The only way they will be definitely the same is if you use *exactly* the same Ghostscript source, built using exactly the same compiler (and possibly linker and other tools).
Comment 9 Danny Milosavljevic 2017-07-06 09:25:27 UTC
>different versions of the pdfwrite device have different optimisations, and different defaults. It seems likely to me that, in order to get a 'reproducible' 'binary' (where binary includes the documentation) you would have to use a specific version of Ghostscript to produce the PDF file.

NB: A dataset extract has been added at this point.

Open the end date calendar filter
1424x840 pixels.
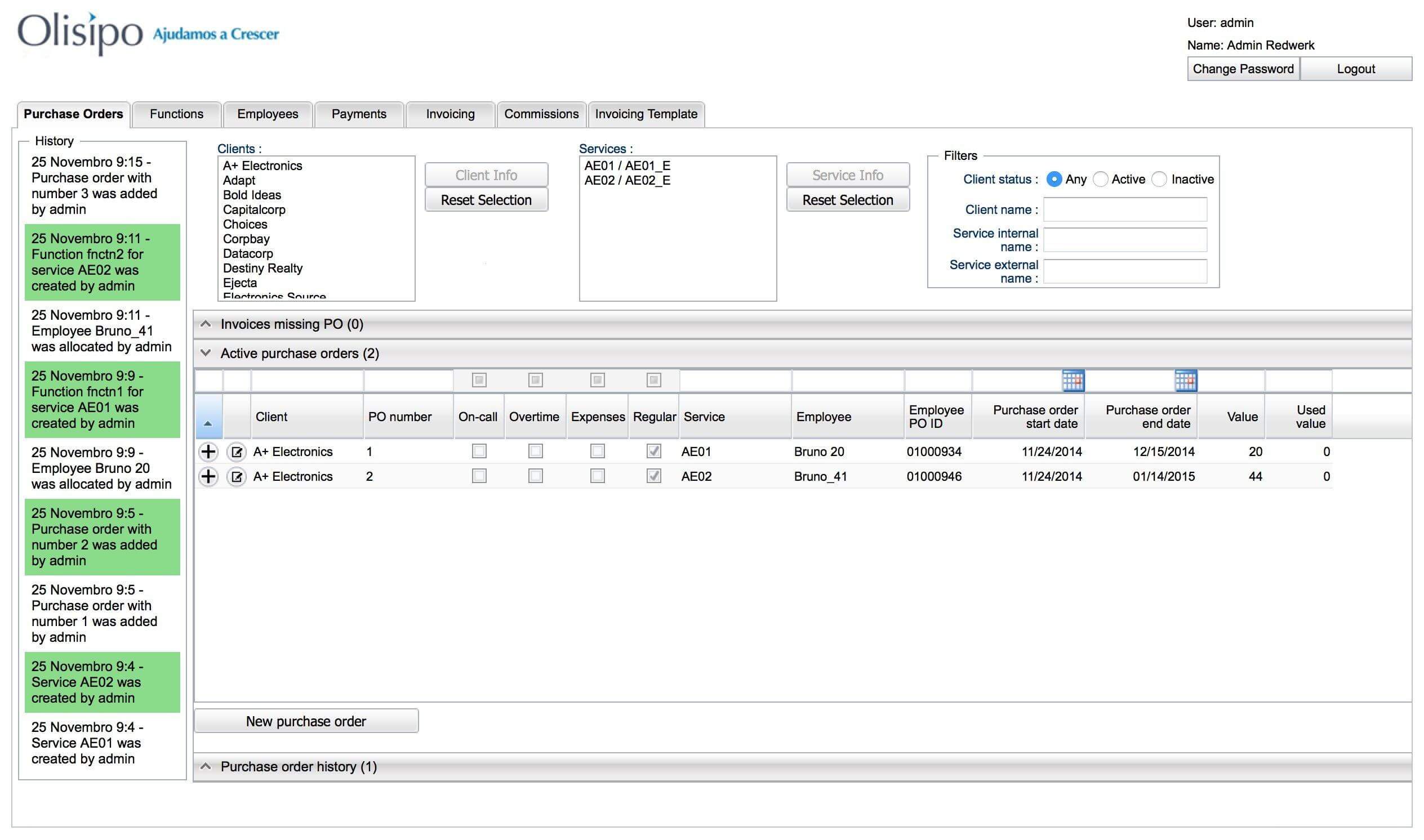1186,381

>The only way they will be definitely the same is if you use *exactly* the same Ghostscript source, built using exactly the same compiler (and possibly linker and other tools).

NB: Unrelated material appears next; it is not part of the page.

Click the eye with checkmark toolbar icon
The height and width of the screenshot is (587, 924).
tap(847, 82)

Yes, and that is what we indeed do.

Every package [derivation] metadata in Guix includes all its dependencies' content (really their sha hash value), so indeed if anything that the package depends on changes (that includes the compiler or libc), the package will be rebuilt and get a new installed name (the hash value). (It could be that the build will end up with the same result as before - in that case, the hash value will be the same, all is well)

When you ask for a package to be installed, it generates a hash of the package spec, the build scripts, all the dependent packages' stuff and the source code of the program, and use this to look up the corresponding binary. If there's no binary with that hash it will build what is needed, recursively.

There's a major downside of reproducible builds as we do them. For example when stack clash was announced, we patched glibc and that meant we had to rebuild everything (it's still ongoing).

Still, the peace of mind of being able to do *anything* without fear to the system is worth it. Whatever I do, whatever I install or remove, the already-installed packages are immutable. An installed package is available as something like /gnu/store/32523532f32523532f (which is mounted read-only) where 32523532f32523532f is the hash of the entire contents, including all dependencies and transitive dependencies.

And when a program of that package is run, it will use *exactly* the dependencies it was built with, at all times (it will not pick up some random shared libraries).